If item_sort_key is a callable (not the default), then the output of dictionaries will be sorted with it. The callable will be used like this: sorted(dct.items(), key=item_sort_key). This option takes precedence over sort_keys.

Changed in version 2.5.0: item_sort_key is new in 2.5.0.

Changed in version 3.0.0: Sorting now happens after the keys have been coerced to strings, to avoid comparison of heterogeneously typed objects (since this does not work in Python 3.3+)

If for_json is true (not the default), objects with a for_json() method will use the return value of that method for encoding as JSON instead of the object.

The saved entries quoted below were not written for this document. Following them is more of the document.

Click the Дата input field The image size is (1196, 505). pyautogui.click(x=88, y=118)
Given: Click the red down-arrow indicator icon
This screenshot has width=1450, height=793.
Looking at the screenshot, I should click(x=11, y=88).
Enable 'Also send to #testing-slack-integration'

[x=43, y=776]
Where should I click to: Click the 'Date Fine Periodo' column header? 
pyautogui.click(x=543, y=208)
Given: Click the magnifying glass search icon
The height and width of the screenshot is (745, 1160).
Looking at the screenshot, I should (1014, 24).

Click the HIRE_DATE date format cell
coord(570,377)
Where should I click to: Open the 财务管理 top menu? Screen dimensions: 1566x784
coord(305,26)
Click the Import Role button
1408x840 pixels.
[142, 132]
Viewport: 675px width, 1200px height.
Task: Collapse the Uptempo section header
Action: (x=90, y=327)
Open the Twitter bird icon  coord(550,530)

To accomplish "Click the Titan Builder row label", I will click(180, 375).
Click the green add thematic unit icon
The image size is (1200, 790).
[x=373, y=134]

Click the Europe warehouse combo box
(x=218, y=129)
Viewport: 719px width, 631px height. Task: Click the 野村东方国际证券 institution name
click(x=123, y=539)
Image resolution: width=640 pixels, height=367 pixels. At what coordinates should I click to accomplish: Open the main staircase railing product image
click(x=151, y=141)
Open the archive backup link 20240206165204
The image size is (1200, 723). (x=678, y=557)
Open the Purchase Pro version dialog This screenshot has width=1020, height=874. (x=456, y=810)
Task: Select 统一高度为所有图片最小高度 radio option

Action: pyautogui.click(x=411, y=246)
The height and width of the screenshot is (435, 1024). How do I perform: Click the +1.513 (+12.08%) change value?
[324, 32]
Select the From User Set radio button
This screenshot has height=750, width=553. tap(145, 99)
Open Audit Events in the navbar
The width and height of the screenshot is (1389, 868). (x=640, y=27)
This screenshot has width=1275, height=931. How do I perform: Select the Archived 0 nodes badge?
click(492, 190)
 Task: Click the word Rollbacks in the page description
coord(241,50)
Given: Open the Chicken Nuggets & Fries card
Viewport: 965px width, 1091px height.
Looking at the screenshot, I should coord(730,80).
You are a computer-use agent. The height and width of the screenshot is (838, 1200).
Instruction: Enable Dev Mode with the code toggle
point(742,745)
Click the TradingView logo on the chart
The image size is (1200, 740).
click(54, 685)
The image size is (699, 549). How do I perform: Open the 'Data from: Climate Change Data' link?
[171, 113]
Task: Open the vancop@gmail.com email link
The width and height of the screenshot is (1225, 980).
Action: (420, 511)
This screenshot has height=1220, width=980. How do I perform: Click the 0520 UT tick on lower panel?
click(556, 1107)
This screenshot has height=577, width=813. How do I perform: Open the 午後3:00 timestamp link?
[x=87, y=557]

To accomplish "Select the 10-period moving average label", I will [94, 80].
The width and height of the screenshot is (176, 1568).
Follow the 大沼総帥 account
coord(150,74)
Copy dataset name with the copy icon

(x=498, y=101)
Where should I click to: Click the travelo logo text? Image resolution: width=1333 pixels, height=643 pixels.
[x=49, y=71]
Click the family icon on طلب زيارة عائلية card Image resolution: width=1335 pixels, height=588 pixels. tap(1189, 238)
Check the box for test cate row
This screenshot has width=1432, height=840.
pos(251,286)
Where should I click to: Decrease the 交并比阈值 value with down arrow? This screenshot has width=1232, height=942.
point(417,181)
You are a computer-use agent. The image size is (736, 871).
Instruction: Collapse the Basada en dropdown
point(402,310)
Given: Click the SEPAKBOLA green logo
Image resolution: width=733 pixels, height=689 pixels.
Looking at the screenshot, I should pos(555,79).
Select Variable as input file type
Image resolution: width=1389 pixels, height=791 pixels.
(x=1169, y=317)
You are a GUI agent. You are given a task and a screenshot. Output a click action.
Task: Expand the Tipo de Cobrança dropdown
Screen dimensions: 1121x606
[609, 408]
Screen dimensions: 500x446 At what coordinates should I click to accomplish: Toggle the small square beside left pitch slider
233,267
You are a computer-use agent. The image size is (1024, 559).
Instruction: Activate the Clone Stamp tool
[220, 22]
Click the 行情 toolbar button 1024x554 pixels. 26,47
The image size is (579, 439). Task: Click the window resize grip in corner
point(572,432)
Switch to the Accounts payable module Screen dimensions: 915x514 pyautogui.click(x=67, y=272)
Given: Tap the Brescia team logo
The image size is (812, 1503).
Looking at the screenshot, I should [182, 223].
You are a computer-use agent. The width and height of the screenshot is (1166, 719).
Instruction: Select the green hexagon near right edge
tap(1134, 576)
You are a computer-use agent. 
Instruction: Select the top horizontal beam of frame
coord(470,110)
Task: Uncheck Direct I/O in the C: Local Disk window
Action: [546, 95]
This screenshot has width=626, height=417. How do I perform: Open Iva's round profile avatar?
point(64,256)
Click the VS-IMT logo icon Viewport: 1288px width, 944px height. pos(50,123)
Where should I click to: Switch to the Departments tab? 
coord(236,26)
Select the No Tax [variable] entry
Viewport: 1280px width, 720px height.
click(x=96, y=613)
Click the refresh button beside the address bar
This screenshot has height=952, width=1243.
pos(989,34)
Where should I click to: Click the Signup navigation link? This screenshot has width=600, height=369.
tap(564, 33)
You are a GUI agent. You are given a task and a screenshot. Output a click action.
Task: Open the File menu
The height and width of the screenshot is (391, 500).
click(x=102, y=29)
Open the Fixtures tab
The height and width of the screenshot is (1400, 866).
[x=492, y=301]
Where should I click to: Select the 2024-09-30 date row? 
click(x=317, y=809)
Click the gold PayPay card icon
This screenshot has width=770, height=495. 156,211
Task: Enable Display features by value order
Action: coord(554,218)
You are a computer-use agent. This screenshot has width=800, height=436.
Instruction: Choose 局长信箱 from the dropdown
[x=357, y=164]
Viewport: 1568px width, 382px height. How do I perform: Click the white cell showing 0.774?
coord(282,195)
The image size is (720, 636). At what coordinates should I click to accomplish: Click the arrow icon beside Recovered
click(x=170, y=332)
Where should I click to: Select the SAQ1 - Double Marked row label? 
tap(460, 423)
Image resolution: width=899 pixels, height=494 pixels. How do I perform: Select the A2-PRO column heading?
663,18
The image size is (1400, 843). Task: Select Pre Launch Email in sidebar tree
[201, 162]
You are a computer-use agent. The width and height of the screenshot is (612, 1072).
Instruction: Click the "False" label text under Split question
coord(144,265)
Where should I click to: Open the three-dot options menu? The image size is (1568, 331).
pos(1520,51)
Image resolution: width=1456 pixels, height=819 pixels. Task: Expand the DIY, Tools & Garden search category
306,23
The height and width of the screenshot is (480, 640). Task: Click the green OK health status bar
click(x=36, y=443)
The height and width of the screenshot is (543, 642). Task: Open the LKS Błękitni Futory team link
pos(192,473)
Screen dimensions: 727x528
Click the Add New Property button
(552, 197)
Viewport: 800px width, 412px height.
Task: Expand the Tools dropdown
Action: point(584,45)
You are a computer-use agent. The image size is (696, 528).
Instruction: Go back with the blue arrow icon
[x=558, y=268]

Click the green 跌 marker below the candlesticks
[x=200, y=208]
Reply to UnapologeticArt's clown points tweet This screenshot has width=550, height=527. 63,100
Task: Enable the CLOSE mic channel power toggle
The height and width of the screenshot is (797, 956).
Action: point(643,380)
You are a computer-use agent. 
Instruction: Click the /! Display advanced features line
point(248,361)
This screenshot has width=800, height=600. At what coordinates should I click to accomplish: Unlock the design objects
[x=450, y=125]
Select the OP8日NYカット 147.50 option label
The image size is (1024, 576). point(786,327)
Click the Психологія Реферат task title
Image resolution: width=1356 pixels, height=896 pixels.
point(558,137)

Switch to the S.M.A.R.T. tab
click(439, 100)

Changed in version 3.2.0: for_json is new in 3.2.0.

If ignore_nan is true (default: False), then out of range float values (nan, inf, -inf) will be serialized as null in compliance with the ECMA-262 specification. If true, this will override allow_nan.

Changed in version 3.2.0: ignore_nan is new in 3.2.0.

If int_as_string_bitcount is a positive number n (default: None), int 2**n and higher or lower than -2**n will be encoded as strings. This is to avoid the rounding that happens in Javascript otherwise. Note that this option loses type information, so use with extreme caution. See also bigint_as_string (which is equivalent to int_as_string_bitcount=53).

Changed in version 3.5.0: int_as_string_bitcount is new in 3.5.0.

Note

JSON is not a framed protocol so unlike pickle or marshal it does not make sense to serialize more than one JSON document without some container protocol to delimit them.

simplejson.dumps(obj, skipkeys=False, ensure_ascii=True, check_circular=True, allow_nan=True, cls=None, indent=None, separators=None, encoding='utf-8', default=None, use_decimal=True, namedtuple_as_object=True, tuple_as_array=True, bigint_as_string=False, sort_keys=False, item_sort_key=None, for_json=None, ignore_nan=False, int_as_string_bitcount=None, iterable_as_array=False, **kw)

Serialize obj to a JSON formatted str.

If ensure_ascii is false, then the return value will be a unicode instance. The other arguments have the same meaning as in dump(). Note that the default ensure_ascii setting has much better performance in Python 2.

The other options have the same meaning as in dump().

simplejson.load(fp, encoding='utf-8', cls=None, object_hook=None, parse_float=None, parse_int=None, parse_constant=None, object_pairs_hook=None, use_decimal=None, **kw)

Deserialize fp (a .read()-supporting file-like object containing a JSON document) to a Python object using this conversion table. JSONDecodeError will be raised if the given JSON document is not valid.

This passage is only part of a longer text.